Farrell sees both Heritage at Play and the Collaborative Town Health Check projects as launch pads for future engagement with children.

Ancient manmade landmarks are also part of our built environment, says Lego brick artist Jessica Farrell. Instructions on how to construct her dolmen can be found under Heritage at Play on heritagecouncil.ie

The competition has delivered original and beguiling Danish brick interpretations of how Ireland’s built landscape looks to children. To help launch it and tickle the kids’ imaginations, Farrell created a series of designs, all landmark structures that span millennia, including a dolmen, St Kevin’s kitchen, a high cross, a parish pump and a vernacular cottage. And anyone with a box of Lego bricks can construct them at home – step-by-step instructions are available to download on The Heritage Council website.

“Though simple, the competition had a remarkable reach. Some children produced ideas that wouldn’t have crossed my mind. We also reached many non-national children who shared their perspective on our heritage,” says Scott.

Shane Tormey’s button accordion was a runner-up last year

Children’s fresh eyes often see a different Ireland and the spectrum of their creations submitted is broad. There have been traditional musical instruments, such as a button accordion made by Shane Tormey – a runner-up last year – and a model of a high cross of the kind that dot fields and gravestones throughout Ireland. There has also been a larger-than-life-sized version of President Michael D Higgins – another runner-up – by Danny Murphy. Red squirrels and the Guinness Store House have featured too.
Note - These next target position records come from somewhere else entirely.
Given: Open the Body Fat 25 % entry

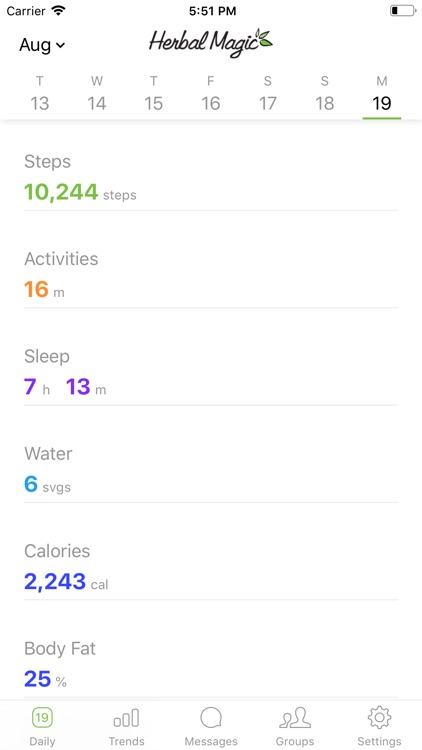Looking at the screenshot, I should point(211,664).
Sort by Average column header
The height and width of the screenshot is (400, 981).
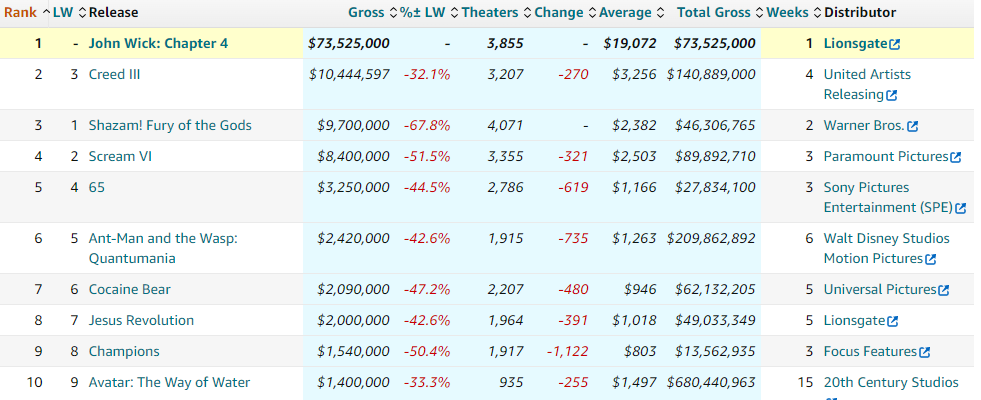tap(624, 12)
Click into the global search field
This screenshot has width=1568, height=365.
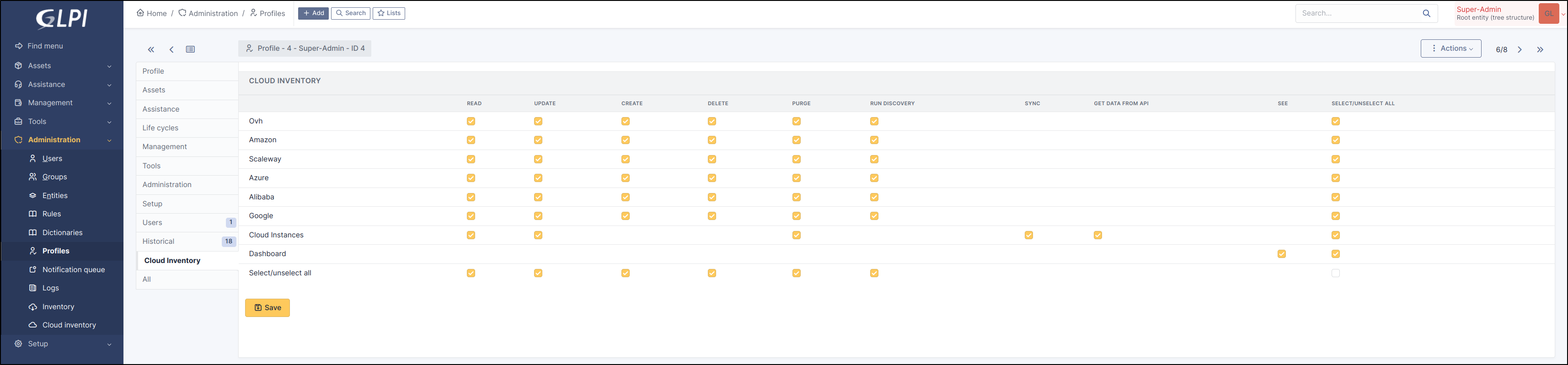(x=1357, y=13)
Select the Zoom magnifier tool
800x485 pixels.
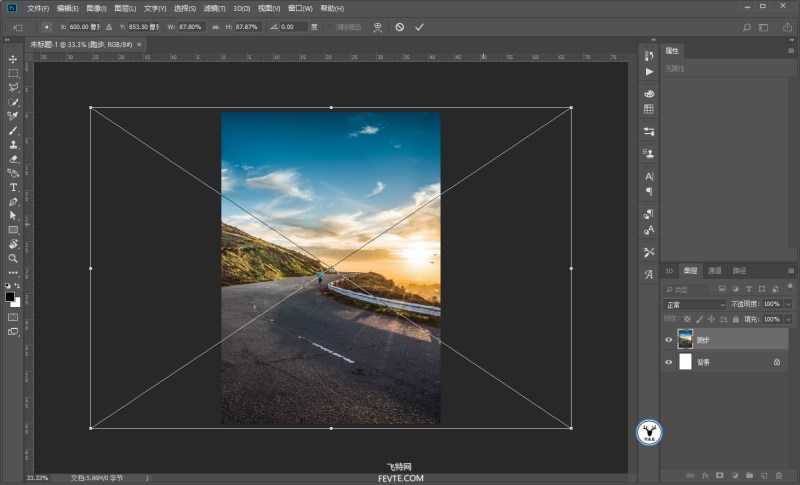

Even the weathered buildings in the hearts of our towns, yearning for rejuvenation, are embraced. Luke Moloney, winner in the eight-12-year-old category of the competition last year, created a model of Kinsale that incorporated some of the lore of the picturesque Co Cork town. Luke’s dad is a local historian and tour guide and Farrell believes this helped shape his creative thinking.

“Luke hears all the stories about Kinsale and his model was inspired by his favourite, the Kinsale Giant, shown as a mini-figure with extra legs! The colourful buildings are the brightly painted architecture of Kinsale and the structure on the right is a church – he cleverly used spaceship elements to make the steeple,” she says.

Callum Wynton’s Stanley range, based on his grandmother's, features an ash bucket and a dog warming itself

The young artists are encouraged to infuse their models with personal significance. Scott recalls that one of last year’s unique entries included a Stanley stove belonging to Callum Wynton’s beloved grandmother, complete with ash pan and a pet dog warming itself at its hearth, while another recreated an Aran jumper. This alchemy of historical and personal meaning creates the project’s magic.

The Heritage at Play competition is open to children aged between four and 12. Children are invited to build their model and submit it with a brief written description of its significance and say why it resonates with them. The winning entries are then displayed at a special exhibition in Kilkenny’s Medieval Mile Museum, which will run from next January 2024 until the end of February.